As the other co-authors of that paper, we, together with Genentech, categorically deny this accusation that the data submitted in the Nature paper were false. We also emphatically disagree with Seeburg's statements, made under oath, that it is permissible to make up data on the basis of “similar work” because “it's all the same game”, and that publishing a description of a non-existent plasmid is merely a “technical inaccuracy”. We believe that to do as Seeburg suggests is both intellectually dishonest and antithetical to the principles on which scientific enquiry rests.

The trial is about patent infringement. The verdict, and the appeals that will doubtless follow, will be about that issue, not about the accuracy of the scientific conclusions of the paper. Nevertheless, we feel that these accusations have falsely impugned our reputation and cast doubts on our scientific integrity.

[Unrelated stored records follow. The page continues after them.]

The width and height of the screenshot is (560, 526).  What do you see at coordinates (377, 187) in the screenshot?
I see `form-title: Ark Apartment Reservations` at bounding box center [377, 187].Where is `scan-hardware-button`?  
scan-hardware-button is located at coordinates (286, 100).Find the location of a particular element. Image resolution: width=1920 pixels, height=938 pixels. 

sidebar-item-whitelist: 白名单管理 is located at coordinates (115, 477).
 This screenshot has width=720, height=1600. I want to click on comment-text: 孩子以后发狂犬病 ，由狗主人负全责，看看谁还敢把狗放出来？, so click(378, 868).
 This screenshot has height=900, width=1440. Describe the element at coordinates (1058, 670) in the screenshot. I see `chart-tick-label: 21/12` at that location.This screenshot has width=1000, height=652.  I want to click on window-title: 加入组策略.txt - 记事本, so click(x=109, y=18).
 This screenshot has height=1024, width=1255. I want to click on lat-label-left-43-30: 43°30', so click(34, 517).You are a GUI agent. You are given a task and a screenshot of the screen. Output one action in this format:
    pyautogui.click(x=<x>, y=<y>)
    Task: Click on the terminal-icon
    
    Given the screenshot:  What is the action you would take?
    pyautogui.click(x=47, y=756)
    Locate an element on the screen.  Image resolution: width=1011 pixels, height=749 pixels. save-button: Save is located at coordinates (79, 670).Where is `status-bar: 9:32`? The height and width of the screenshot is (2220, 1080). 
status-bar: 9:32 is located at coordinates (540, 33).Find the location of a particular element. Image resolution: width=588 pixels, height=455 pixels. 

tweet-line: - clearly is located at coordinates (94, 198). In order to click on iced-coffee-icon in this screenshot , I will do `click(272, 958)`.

Genentech retains the notebooks upon which our 1979 Nature paper was based. They can be seen on the web at http://www.gene.com/notebooks/. In our view, these notebooks provide documentation that this work was indeed performed as described in the paper. We have invited the editors of Nature to examine these materials, and to speak to the co-authors, to satisfy themselves as to the accuracy of the paper. We would welcome such an opportunity to resolve these issues.